Considering trailer units operating in fleets can spend more than 50% of their operating life in yards, the most effective reduction in diesel use and carbon emissions for a fleet is to increase the use of shore power, Thermo King’s Luzinski said.
The use of electric standby to power TRUs during loading, unloading or staging is trending upward. Carrier Transicold’s Vector trailer units have an all-electric architecture with built-in electric standby capability, and the use of electric standby can reduce operating costs by 40% to 70%, depending on fuel costs, Maddox said.
Customers are keying in on zero emissions, trying to deliver products under the correct requirements and conditions without generating carbon. “Driven by regulations, like in California, companies are looking at all-electric TRU systems. Fleets want to be first adopters and we are working on solutions to help our customers get there,” Lee said.
Roeth noted there are several phases trailers are going through as they become more efficient, starting with insulation and shore power and, ultimately, electrification. He expects to see a fully electric system with a battery-electric reefer unit in the future. “Regulations are driving this, but sustainability is becoming a big part of how shippers select carriers. Many companies, whether they are shippers or carriers, have adopted sustainability commitments,” he explained.
Electric units will require shore power to charge batteries before leaving, and the trailer would need enough battery to get through the day and keep the contents cold, Roeth said.

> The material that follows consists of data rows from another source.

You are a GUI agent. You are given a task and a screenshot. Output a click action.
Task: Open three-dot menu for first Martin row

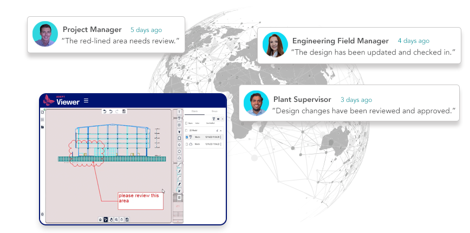220,138
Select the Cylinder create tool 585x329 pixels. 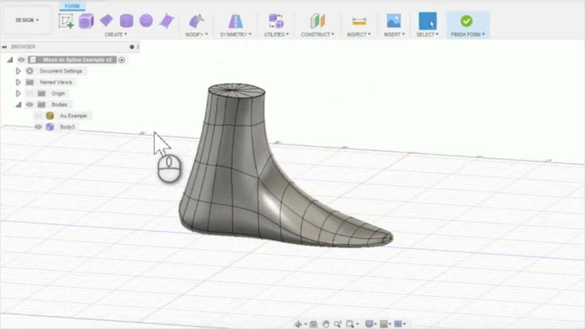[125, 20]
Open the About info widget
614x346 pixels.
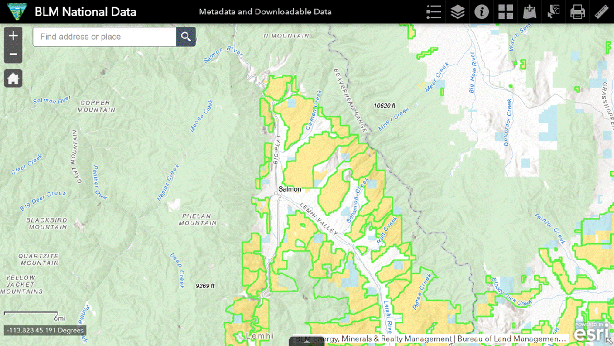482,12
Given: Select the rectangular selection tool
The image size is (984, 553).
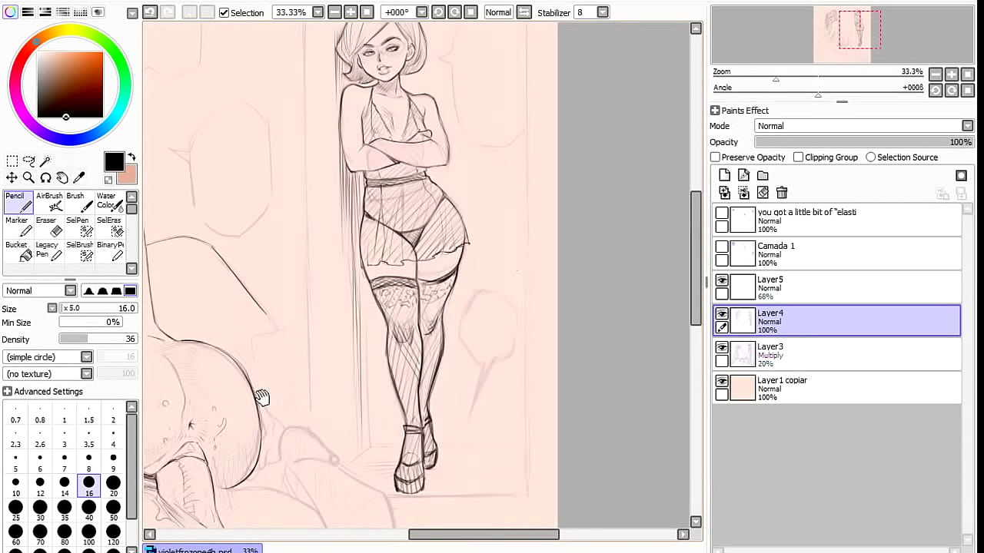Looking at the screenshot, I should [12, 161].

Solar power is one way to help extend that battery life. “Having solar helps to add energy throughout the day to those batteries as you’re depleting them. You can also use regenerative braking. You could electrify the reefer unit without electrifying the truck and vice versa. All of that is being looked at,” Roeth said.
Merlin Solar has created solar panels that can be applied to the top of trailers and used on all-electric units or with diesel-powered TRUs. “We don’t want to wait for the electrification to happen. We need to be as useful in the diesel world as we are moving to an all-electric world,” said Venkatesan Murali, founder and chief technology officer at Merlin Solar. “Every diesel TRU has at least one battery.”

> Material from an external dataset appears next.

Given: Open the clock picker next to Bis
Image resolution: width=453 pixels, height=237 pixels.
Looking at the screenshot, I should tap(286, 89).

Merlin Solar’s panels are 3.2 millimeters thick and have a peel-and-stick application, rolling onto the top of a trailer. “The last thing you want to do is make penetrations into a trailer, especially a refrigerated trailer,” Murali said.
Advanced Energy Machines Green has used Merlin Solar’s technology to build 100 units that are in use and has 400 more in the manufacturing chain, said Robert Koelsch, CEO of AEM Green. “We can run just about 100% off of the sun if we maintain a 35-degree load,” he said, adding that AEM’s units have logged 1.8 million hours, 1.8 million deliveries and 8.5 million miles.
PLM offers an all-electric TRU from AEM, which Durm said is ideal for routes that return to base daily. “If we leave on a 97% charge, we return at around 52% at the end of the day. That is a multistop route with a lot of door openings,” he said.
Even still, Koelsch said AEM Green took a trailer from Phoenix to Orlando and maintained a zero-degree box. “Part of that is using a patented wheel-momentum generator. There is a little bit of drag, so it isn’t zero emission, but it is in the 90% reduction range,” he said, adding that the unit can switch to zero emission in areas where regulations require it.
Carrier Transicold’s Vector eCool system all-electric refrigerated trailer system also creates its own power regeneratively while on the road through ConMet’s PreSet Plus eHub system that captures and stores regenerative energy in batteries under the trailer.
Transitioning to electric takes change management, and fleets will have to be intentional about the use of available energy. “Fleets currently plan their routes and operations without much priority given to reefer energy consumption. In an electrified world, fleets will have to optimize route planning to accommodate a more limited energy supply,” Luzinski said.